**Problem statement:** Every line below that carries the word "agent" needs to be copied.

**Information:**
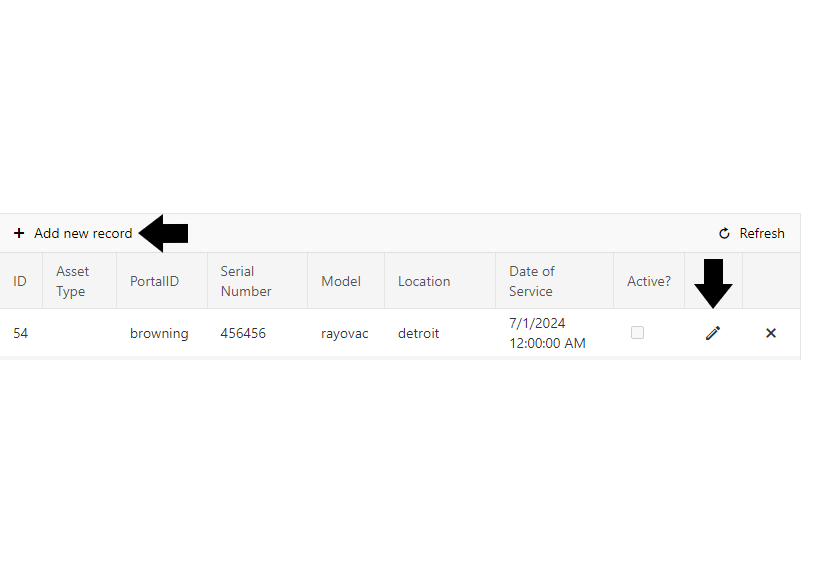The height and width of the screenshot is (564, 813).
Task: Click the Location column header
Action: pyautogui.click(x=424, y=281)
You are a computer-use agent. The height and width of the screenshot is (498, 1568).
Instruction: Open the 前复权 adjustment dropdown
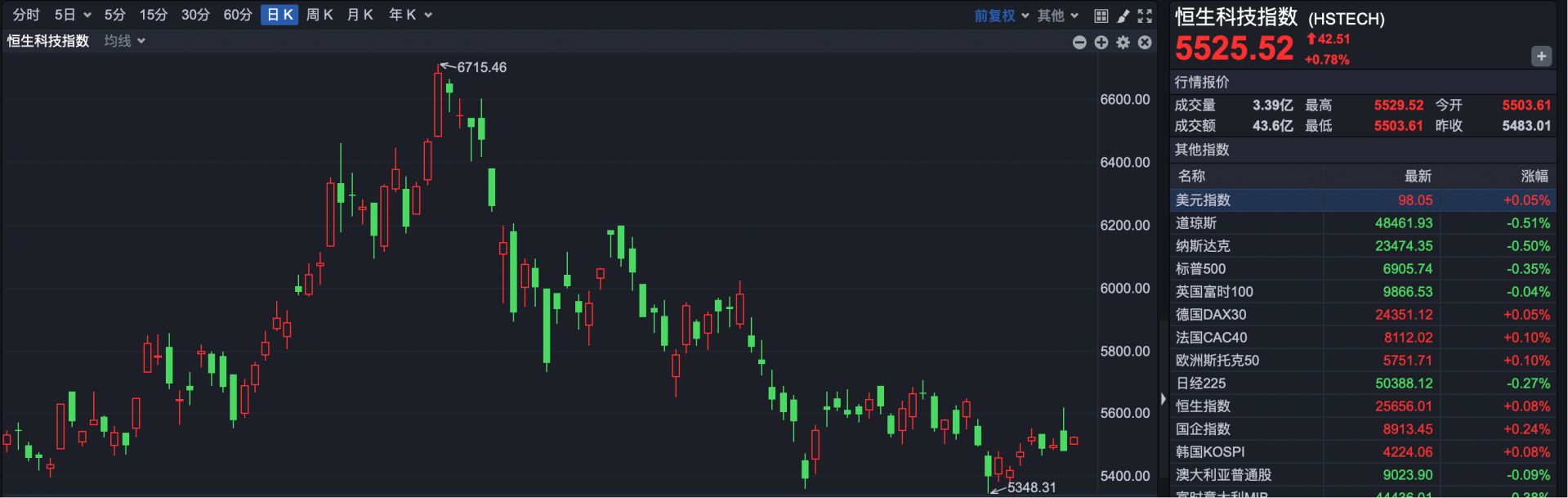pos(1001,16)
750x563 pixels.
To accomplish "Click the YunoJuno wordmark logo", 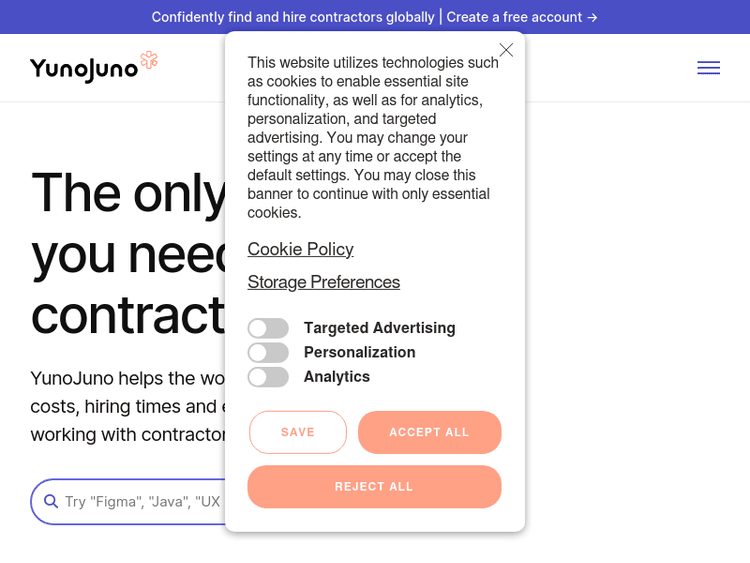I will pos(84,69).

* * *

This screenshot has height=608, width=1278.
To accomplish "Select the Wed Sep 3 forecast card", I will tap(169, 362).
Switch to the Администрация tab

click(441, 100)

* * *

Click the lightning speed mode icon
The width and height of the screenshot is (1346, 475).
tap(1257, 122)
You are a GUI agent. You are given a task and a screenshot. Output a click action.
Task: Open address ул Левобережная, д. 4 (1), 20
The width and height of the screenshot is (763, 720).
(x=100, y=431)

**Answer to the exercise:**
You are a computer-use agent. The height and width of the screenshot is (498, 1568).
You are a GUI agent. You are given a task and a screenshot. Output a click action.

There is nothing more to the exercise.